Gdy brzmi uwertura, na scenie widać pogrążoną w zadumie Gildę. Na pierwszy plan wysunięte są dwie, mało estetyczne przyczepy campingowe. W tle widać mglisty, nie do końca wyraźny obszar wypełniony licznymi, podobnymi domkami na kółkach, kamperami. Obiekty te potęgują wrażenie surowości i pustki. Przestrzeń sceniczna dzięki temu zabiegowi plastycznemu wydaje się ogromna i martwa. Rozpoczyna się przyjęcie w pałacu księcia. Tu, w pierwszej części widowiska, po lewej stronie sceny, ustawiono metalowe konstrukcje, na których w podskokach, rozbawieni goście zawieszają łańcuchy złotych frędzli. Chór i tancerze ubrani są w stroje nawiązujące do lat 80. i 90. Luźne, kolorowe, flanelowe, dresowe dzianiny, niedbałe dredy, złota biżuteria, kojarzą się ze stylem tamtych czasów. Zgromadzeni na scenie artyści przypominają lokalną szajkę, bandę bezlitosnych zgrywusów, których w późniejszej scenie nie ruszy osobisty dramat ojca. Wręcz przeciwnie – sprowokuje do kolejnych szyderstw. Z kolei różnorodne elementy wystroju wnętrza przyczepy, w której mieszkają Rigoletto i Gilda, pochodzą z czasów również nam bliskich. Przywodzą na myśl wystrój charakterystyczny dla stylu wspomnianych dekad.

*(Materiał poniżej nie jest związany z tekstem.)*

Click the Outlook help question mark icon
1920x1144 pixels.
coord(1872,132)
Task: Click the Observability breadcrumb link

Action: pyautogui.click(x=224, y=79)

Na uwagę niewątpliwie zasługują aspekty wizualne, o które zadbała Hanna Wójcikowska-Szymczak. Wśród rozwiązań scenograficznych, obok przyczep i camperów, istotnym elementem świata przedstawionego jest plastyka świateł. Za ich pomocą artyści wyostrzają interesujące wątki. Wydobywając inne przyczepy z mroku, tworzą ze scenicznej przestrzeni miejsce niekiedy mroczne, niebezpieczne. W trakcie zabawy światła mienią się kolorami, natomiast podczas partii solistycznych są ciepłe, jasne, wyraziste. Najpełniej widać to w ostatnim akcie, gdy Rigoletto przedstawia swojej córce dowody niewierności księcia, a Gilda jest świadkiem umizgów ukochanego. W kulminacyjnej scenie, gdy ojciec żegna się z konającą córką, oświetlenie jest zimne, groźne i surowe, co podkreśla nieuchronną klęskę bohatera.

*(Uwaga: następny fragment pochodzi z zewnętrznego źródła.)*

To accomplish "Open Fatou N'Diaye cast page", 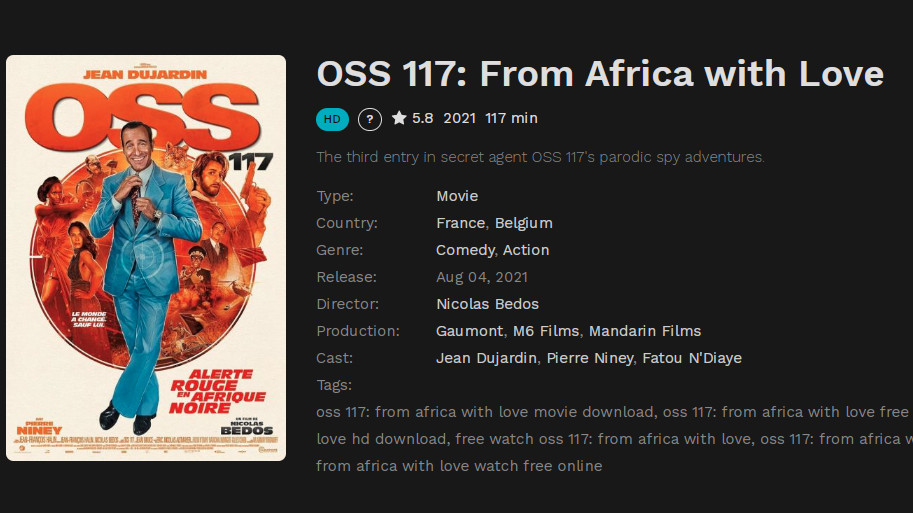I will click(692, 358).
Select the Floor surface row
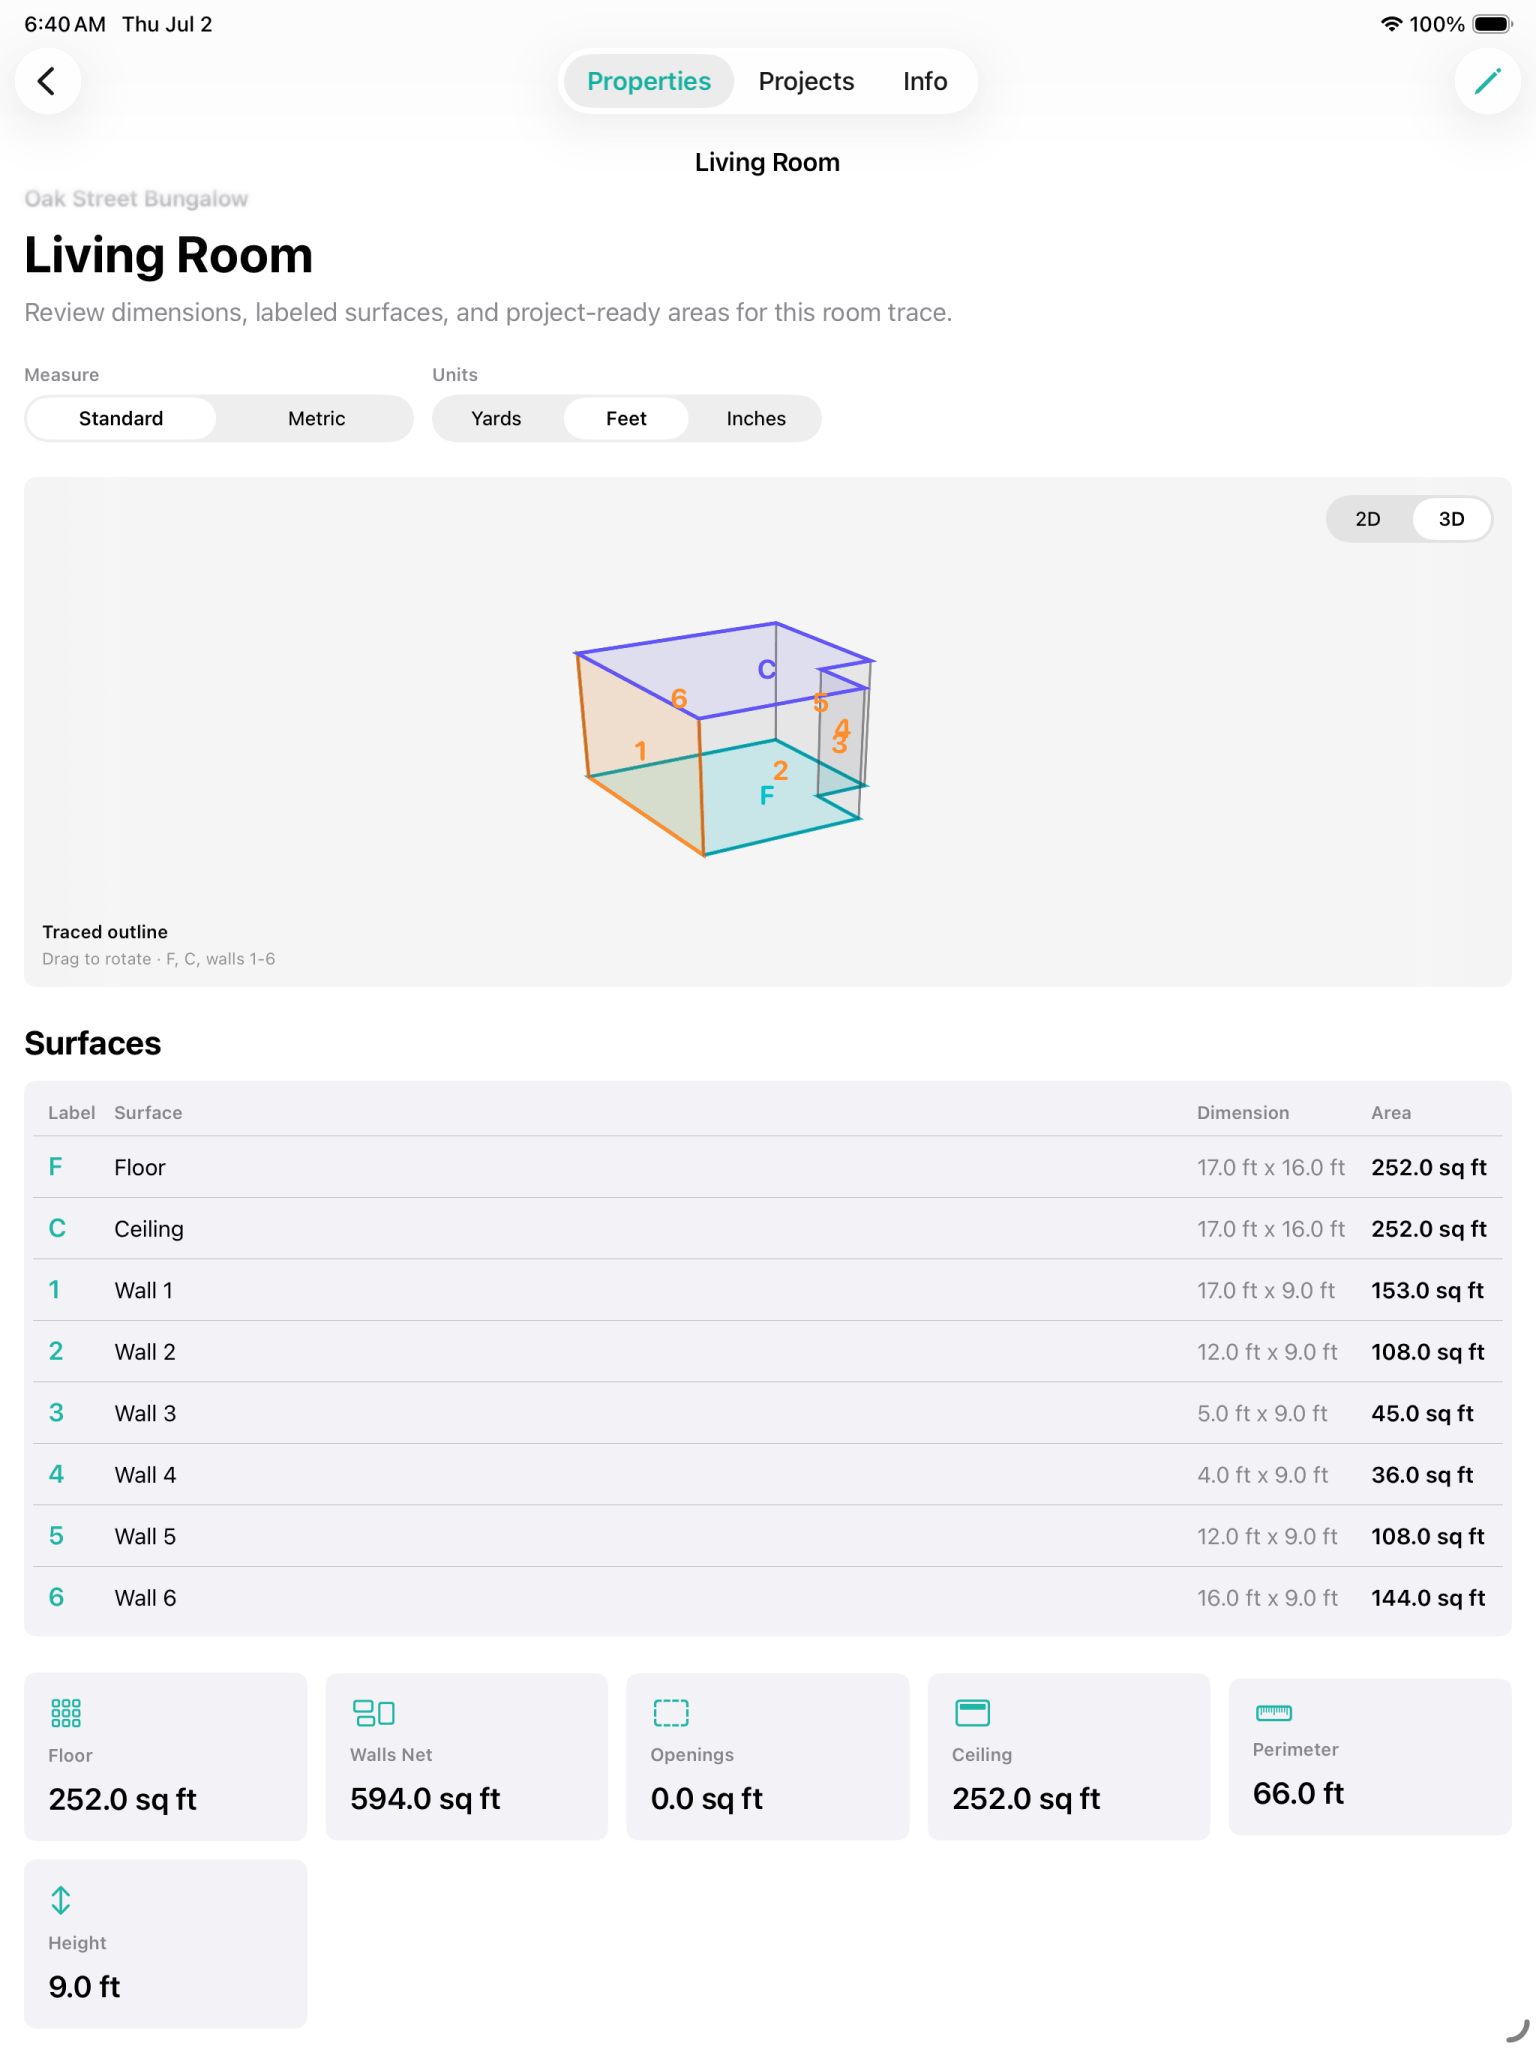The image size is (1536, 2049). tap(768, 1167)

Romuald Wicza-Pokojski, zgodnie ze wskazaniami opery, uruchomił na scenie większe grupy ludzkie nie tylko w pierwszej odsłonie. Obrazuje to scena porwania Gildy. Reakcje i działania chóru podczas akcji uprowadzenia nadały światu scenicznemu charakter barwny i komiczny.

Na szczególną pochwałę zasłużyli tancerze występujący w drugoplanowych rolach. Oczarowali lekkością i swobodą sceniczną, a także warsztatem aktorskim na wysokim poziomie. Brawa dla charakteryzatorów za dbałość o staranne makijaże, nadające postaciom dużo życia i wyrazistości. Pracownie krawieckie również zadbały o detale: uwagę zwraca delikatna, jasna, zwiewna sukienka Gildy, podkreślająca niewinność i łagodność bohaterki. Natomiast futrzane, różowe, wręcz tandetne odzienie Rigoletta uwydatnia jego błazenadę i komizm.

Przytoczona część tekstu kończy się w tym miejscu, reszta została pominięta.